• What needs to be done: Your answer must be the exact lines from the one holding "Image resolution: width=548" through the last line of the records below, with no pictures.

• Dataset content:
※ ※ ※

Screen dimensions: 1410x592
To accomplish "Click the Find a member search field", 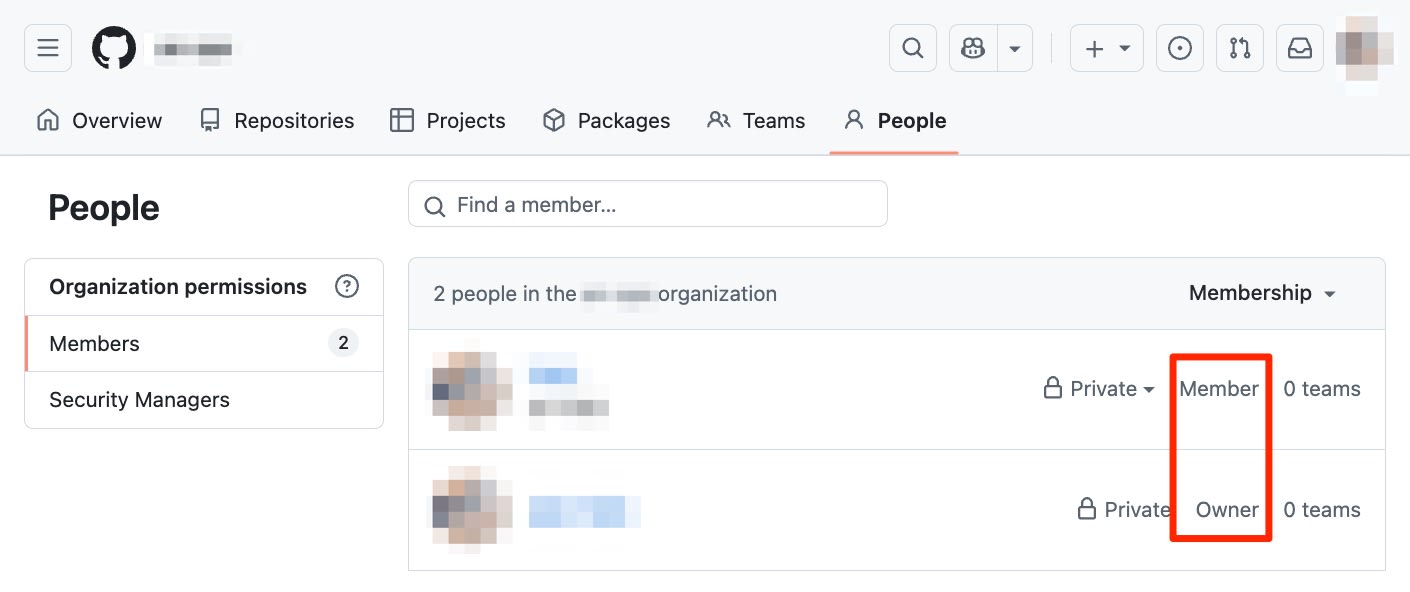I will pyautogui.click(x=648, y=204).
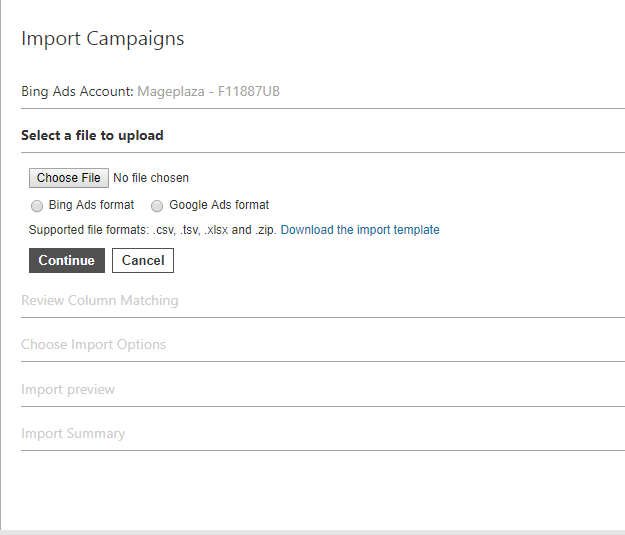The image size is (625, 535).
Task: Click the Bing Ads Account label
Action: pyautogui.click(x=77, y=91)
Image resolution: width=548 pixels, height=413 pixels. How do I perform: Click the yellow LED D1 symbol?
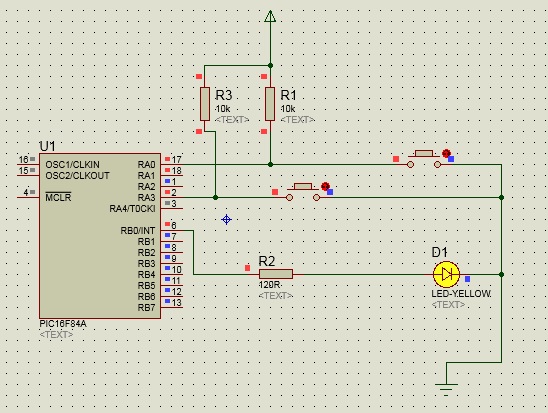pyautogui.click(x=446, y=275)
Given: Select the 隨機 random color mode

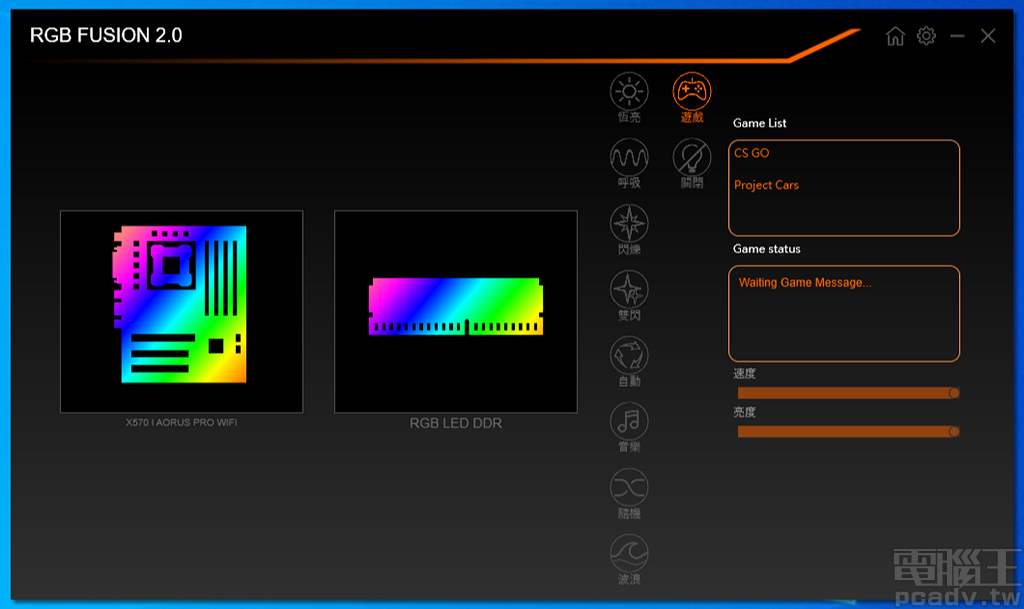Looking at the screenshot, I should click(x=629, y=489).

※ ※ ※

• Result of the exercise:
Image resolution: width=548 pixels, height=413 pixels. How do I perform: Click the yellow LED D1 symbol?
pyautogui.click(x=446, y=275)
Given: Select the 隨機 random color mode

Looking at the screenshot, I should click(x=629, y=489).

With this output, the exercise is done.